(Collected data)
%%
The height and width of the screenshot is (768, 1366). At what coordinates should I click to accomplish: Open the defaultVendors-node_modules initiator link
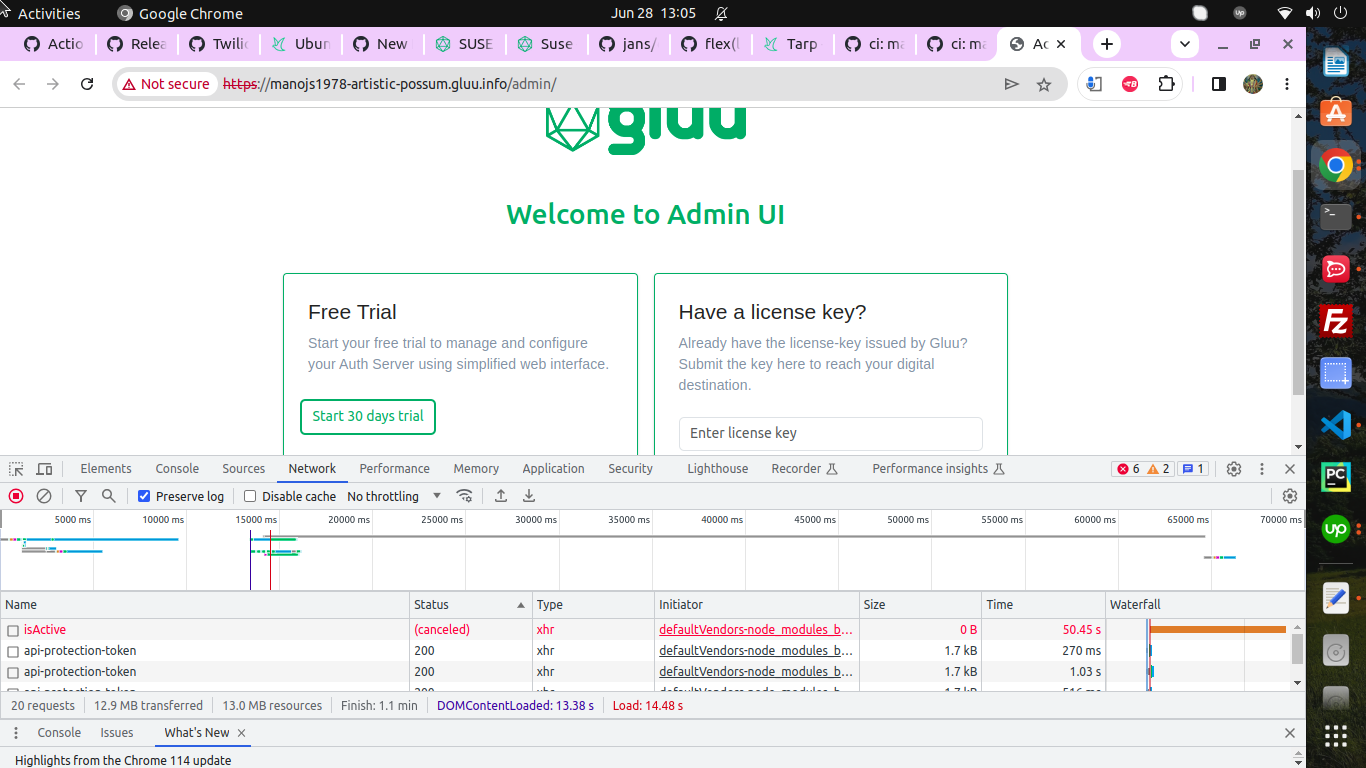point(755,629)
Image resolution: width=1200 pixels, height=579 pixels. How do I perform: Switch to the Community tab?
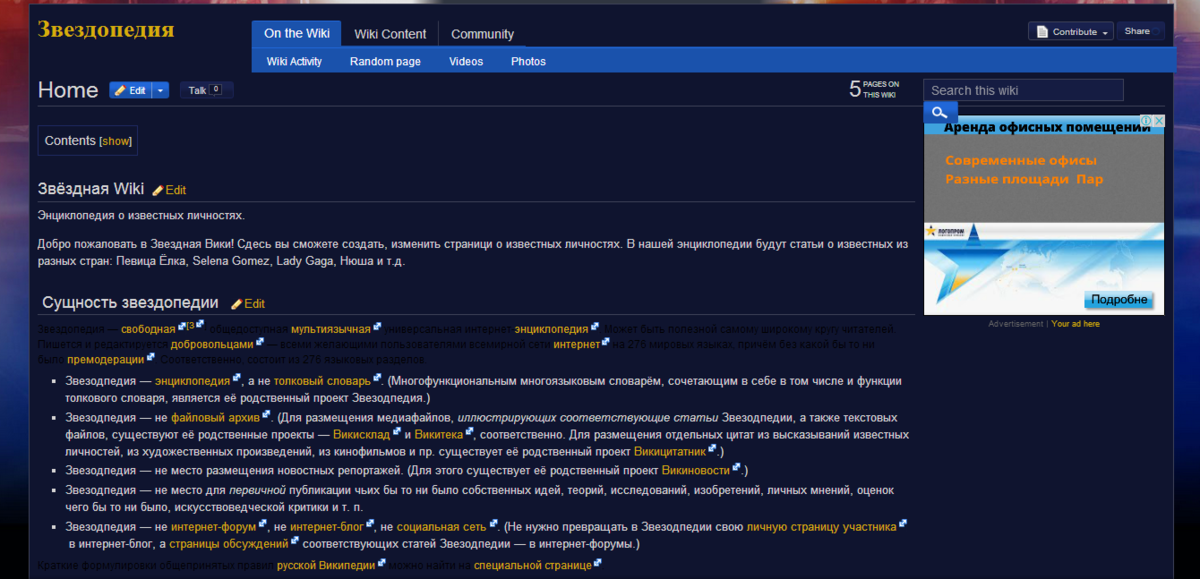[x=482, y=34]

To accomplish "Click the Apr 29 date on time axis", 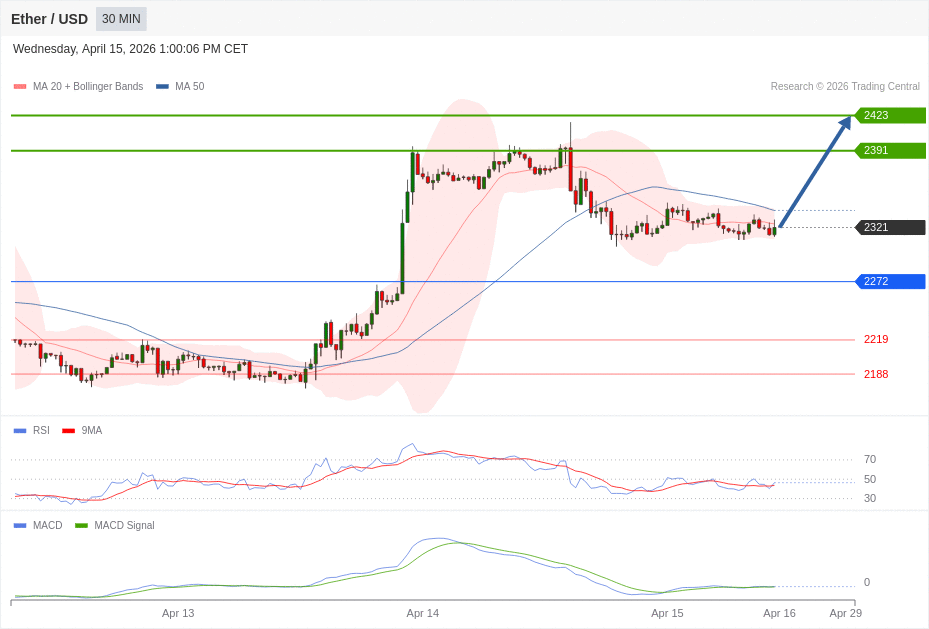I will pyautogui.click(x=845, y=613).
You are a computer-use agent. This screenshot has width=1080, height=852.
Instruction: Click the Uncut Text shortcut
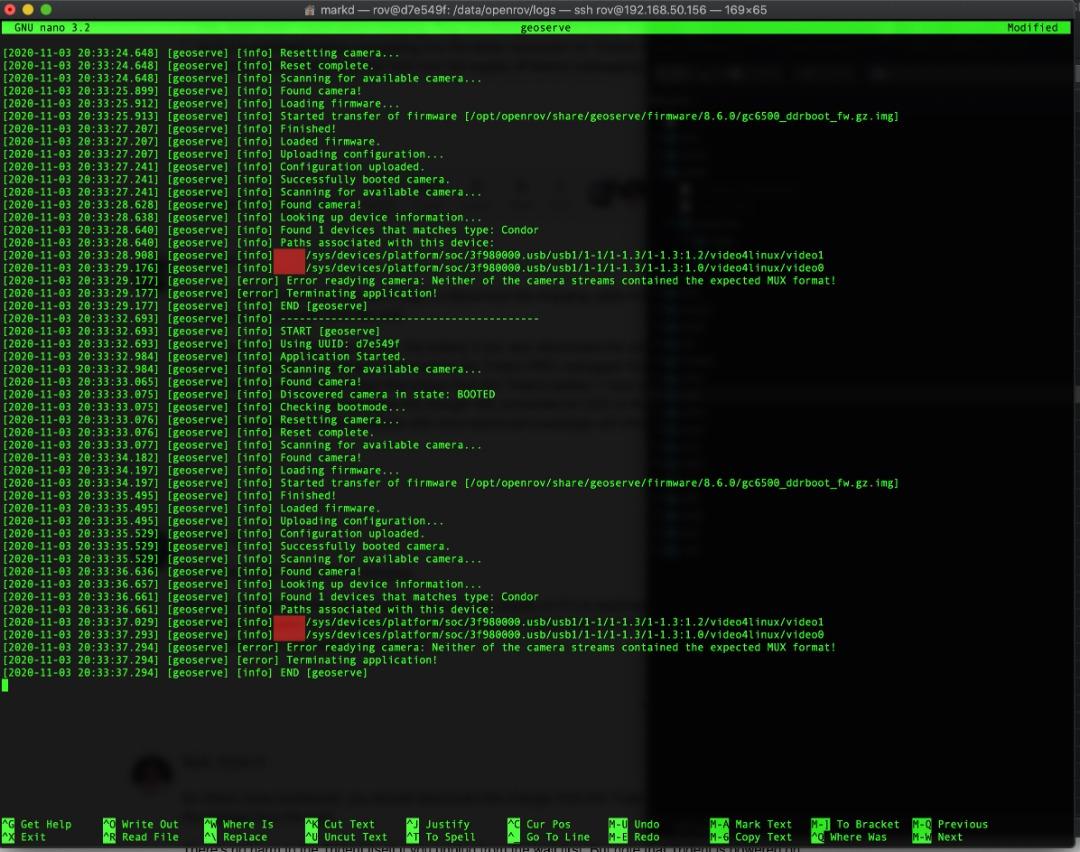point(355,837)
%%
Leave out every picture, and repeat word for word only the lines from the one holding "You are a computer-use" through the end of the entries above, both ends included.

Response:
You are a computer-use agent. This screenshot has width=1080, height=852.
Instruction: Click the Uncut Text shortcut
point(355,837)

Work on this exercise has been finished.